With that in mind, here’s a quick look at that picture:
For individuals with diabetes or pre-diabetes, exposure by inhalation to the pesticides known to contaminate Tobacco and Cannabis may:
- Exacerbate insulin resistance
- Impair glucose metabolism
- Increase oxidative stress
- Disrupt mitochondrial energy production
- Inflame adipose and hepatic tissues
These exposures will not only worsen glycemic control but also heighten vulnerability to chemical dependency via shared neurochemical pathways.

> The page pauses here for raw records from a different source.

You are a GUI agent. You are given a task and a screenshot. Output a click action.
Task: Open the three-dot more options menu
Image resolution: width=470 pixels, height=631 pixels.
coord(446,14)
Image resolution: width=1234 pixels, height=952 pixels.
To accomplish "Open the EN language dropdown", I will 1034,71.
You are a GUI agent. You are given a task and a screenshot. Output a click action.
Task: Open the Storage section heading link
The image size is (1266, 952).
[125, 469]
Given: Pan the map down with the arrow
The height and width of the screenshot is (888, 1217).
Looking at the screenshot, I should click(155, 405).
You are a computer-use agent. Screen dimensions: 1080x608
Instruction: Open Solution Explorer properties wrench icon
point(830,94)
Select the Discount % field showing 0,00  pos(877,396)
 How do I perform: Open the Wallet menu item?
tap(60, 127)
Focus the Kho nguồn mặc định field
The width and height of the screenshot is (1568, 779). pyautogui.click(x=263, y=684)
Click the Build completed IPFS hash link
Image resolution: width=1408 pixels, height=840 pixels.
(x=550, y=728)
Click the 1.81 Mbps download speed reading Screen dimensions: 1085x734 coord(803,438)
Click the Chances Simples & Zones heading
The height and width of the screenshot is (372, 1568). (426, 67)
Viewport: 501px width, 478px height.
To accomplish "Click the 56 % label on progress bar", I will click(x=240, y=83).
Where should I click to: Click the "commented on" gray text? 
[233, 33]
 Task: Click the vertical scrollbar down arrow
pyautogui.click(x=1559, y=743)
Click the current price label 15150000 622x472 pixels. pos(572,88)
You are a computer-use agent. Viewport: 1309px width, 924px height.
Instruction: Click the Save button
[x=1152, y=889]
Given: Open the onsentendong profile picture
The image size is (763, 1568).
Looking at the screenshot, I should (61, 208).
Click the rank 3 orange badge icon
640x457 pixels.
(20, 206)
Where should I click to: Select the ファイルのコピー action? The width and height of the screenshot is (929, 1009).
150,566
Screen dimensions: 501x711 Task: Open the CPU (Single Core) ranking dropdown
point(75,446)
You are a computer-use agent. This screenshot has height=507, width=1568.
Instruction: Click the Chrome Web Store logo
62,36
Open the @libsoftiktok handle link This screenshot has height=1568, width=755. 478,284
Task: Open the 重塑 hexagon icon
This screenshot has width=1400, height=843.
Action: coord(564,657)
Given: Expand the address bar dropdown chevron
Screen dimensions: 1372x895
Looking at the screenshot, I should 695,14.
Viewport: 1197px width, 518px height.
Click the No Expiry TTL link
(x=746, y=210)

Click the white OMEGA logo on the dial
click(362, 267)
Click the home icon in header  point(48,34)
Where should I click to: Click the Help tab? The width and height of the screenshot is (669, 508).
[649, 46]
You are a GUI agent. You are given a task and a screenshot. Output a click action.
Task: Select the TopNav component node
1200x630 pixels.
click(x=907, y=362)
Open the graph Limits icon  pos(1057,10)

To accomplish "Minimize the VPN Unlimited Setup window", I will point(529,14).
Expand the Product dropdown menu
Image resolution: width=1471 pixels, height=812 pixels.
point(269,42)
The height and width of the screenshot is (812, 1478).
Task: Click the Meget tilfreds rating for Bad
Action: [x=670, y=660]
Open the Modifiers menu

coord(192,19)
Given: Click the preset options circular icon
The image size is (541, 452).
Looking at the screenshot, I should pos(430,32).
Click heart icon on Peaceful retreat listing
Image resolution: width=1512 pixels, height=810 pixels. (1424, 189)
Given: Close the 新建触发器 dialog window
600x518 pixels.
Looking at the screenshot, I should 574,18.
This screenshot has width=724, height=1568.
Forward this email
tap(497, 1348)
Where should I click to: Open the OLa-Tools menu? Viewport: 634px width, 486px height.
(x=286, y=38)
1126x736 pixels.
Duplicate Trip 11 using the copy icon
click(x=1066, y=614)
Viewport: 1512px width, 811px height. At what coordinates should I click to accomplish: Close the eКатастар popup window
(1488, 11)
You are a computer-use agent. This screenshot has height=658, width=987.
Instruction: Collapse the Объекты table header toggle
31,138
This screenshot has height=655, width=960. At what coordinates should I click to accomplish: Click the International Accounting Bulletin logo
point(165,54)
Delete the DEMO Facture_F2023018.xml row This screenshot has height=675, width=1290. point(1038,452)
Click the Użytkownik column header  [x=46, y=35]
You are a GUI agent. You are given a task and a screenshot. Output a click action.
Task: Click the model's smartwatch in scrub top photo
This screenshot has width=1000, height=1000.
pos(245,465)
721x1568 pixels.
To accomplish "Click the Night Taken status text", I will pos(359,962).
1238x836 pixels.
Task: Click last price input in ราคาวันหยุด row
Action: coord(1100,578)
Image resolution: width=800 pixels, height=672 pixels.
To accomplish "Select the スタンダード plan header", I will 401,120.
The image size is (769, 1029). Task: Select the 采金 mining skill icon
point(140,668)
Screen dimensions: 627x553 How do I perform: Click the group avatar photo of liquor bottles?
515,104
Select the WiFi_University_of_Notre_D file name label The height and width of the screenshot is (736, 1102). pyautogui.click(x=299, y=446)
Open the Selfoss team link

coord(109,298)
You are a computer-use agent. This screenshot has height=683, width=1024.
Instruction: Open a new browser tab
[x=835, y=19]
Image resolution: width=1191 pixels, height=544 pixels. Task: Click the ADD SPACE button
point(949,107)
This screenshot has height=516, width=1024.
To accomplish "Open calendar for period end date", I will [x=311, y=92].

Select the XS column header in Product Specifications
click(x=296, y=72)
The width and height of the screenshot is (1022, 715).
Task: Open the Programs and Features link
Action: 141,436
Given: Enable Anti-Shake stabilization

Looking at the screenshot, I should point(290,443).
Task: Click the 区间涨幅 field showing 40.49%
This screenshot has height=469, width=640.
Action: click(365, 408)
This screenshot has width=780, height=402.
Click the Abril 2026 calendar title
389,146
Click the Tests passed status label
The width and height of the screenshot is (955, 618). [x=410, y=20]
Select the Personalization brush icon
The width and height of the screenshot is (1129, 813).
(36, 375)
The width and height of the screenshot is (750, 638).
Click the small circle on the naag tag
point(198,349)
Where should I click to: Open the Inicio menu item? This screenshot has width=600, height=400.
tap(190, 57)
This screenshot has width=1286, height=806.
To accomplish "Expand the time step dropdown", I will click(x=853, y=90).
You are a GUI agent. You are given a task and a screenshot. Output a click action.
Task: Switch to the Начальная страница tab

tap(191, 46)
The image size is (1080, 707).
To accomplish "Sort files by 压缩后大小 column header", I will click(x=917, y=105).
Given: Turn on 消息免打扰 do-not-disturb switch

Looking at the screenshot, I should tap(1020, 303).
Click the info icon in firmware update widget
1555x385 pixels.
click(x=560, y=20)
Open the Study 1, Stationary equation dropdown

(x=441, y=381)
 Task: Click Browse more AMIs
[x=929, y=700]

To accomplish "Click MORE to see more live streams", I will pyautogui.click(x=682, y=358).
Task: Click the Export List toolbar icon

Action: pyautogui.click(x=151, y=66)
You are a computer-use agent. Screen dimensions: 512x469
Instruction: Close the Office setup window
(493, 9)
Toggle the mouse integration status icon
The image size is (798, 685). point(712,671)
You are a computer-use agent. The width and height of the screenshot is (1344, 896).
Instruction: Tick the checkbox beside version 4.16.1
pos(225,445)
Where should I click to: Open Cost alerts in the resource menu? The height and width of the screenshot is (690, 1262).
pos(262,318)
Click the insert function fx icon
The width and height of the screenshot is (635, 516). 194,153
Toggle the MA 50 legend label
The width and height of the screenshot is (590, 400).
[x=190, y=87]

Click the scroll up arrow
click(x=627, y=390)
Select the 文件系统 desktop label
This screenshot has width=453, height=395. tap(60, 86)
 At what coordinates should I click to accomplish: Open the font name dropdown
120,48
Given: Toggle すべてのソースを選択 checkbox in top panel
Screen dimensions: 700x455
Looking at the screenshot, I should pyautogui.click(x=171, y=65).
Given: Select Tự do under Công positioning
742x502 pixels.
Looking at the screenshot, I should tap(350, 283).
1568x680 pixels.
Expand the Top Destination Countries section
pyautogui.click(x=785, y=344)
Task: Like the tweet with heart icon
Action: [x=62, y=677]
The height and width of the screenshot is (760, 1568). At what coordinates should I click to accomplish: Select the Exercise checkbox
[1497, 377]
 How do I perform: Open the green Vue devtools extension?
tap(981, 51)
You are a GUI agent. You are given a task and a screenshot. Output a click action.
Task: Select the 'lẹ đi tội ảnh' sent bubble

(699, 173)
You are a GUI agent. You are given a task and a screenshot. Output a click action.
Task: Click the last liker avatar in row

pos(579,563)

Verified Cannabis & Tobacco Insecticide Contaminants
| Pesticide | Class | Mode of Action | Diabetes-Relevant Impact |
| Acetamiprid | Neonicotinoid | nAChR agonist | May alter insulin signaling via cholinergic pathways |
| Bifenthrin | Pyrethroid | Sodium channel disruption | Linked to inflammation and insulin resistance |
| Cypermethrin | Pyrethroid | Sodium channel prolongation | Associated with impaired fasting glucose |
| DDT, p,p- | Organochlorine | Sodium channel neurotoxicity | Strongly linked to Type 2 diabetes in multiple studies |
| Ethofenprox | Pyrethroid ether | Sodium channel targeting | Similar risks as other pyrethroids |
| Imidacloprid | Neonicotinoid | nAChR overstimulation | May affect glucose homeostasis and insulin levels |
| Indoxacarb | Sodium channel blocker | Nerve signal inhibition | Potential for metabolic disruption via neurotoxicity |
| Permethrin | Pyrethroid | Sodium channel kinetics | Associated with increased diabetes risk |
| Tetramethrin | Pyrethroid | Extended nerve excitation | May contribute to insulin resistance via neuroinflammation |
| Thiacloprid | Neonicotinoid | nAChR binding | Possible disruption of insulin-glucose balance |
| Spinosad | Macrocyclic lactone | nAChR and GABA modulation | Potential endocrine and metabolic effects |
Verified Tobacco/Cannabis Fungicides: Mitochondrial and Endocrine Disruptors
| Pesticide | Class | Mode of Action | Diabetes-Relevant Impact |
| Azoxystrobin | QoI | Mitochondrial Complex III inhibition | Impairs energy metabolism, may worsen insulin resistance |
| Carbendazim | Benzimidazole | Mitosis inhibition | Linked to endocrine disruption and metabolic stress |
| Cyprodinil | Anilinopyrimidine | Methionine biosynthesis inhibition | May affect hepatic metabolism and insulin signaling |
| Dimethomorph | Morpholine | Sterol synthesis blockade | Potential lipid metabolism disruption |
| Fenamidone | QoI | Electron transport inhibition | Mitochondrial dysfunction risk |
| Fludioxonil | Phenylpyrrole | Osmotic signal disruption | May affect adipocyte function and glucose uptake |
| Fluopicolide | Benzamide | Membrane protein targeting | Unknown metabolic effects, but potential for cellular stress |
| Fluopyram | SDHI | Succinate dehydrogenase inhibition | Directly impairs mitochondrial respiration—critical for glucose metabolism |
| Flutriafol | Triazole | Ergosterol biosynthesis inhibition | Triazoles linked to endocrine disruption |
| Mandipropamid | Amide | Cellulose synthase inhibition | May affect gut microbiota and nutrient absorption |
| Metalaxyl | Phenylamide | RNA polymerase I inhibition | Potential hepatic and pancreatic effects |
| Penconazole | Triazole | Ergosterol biosynthesis inhibition | Endocrine and metabolic disruption risk |
| Propamocarb | Carbamate | Lipid synthesis inhibition | May impair adipocyte function and insulin sensitivity |
| Pyraclostrobin | QoI | Mitochondrial Complex III inhibition | Strong candidate for metabolic disruption |
| Tebuconazole | Triazole | Sterol biosynthesis inhibition | Linked to insulin resistance and obesity in animal models |
| Thiabendazole | Benzimidazole | Microtubule interference | May affect pancreatic beta cell function |
| Thiophanate-Methyl | Converted to Carbendazim | Same risks as above | |
| Tridimenol | Triazole | Sterol demethylation inhibition | Endocrine disruption potential |
| Trifloxystrobin | QoI | Mitochondrial respiration inhibition | Impairs ATP production, may worsen insulin resistance |
There’s a lot more to say, but I hope that you don’t need any kind of inspirational final message to be able to see your choices clearly at this point. Godspeed and good luck!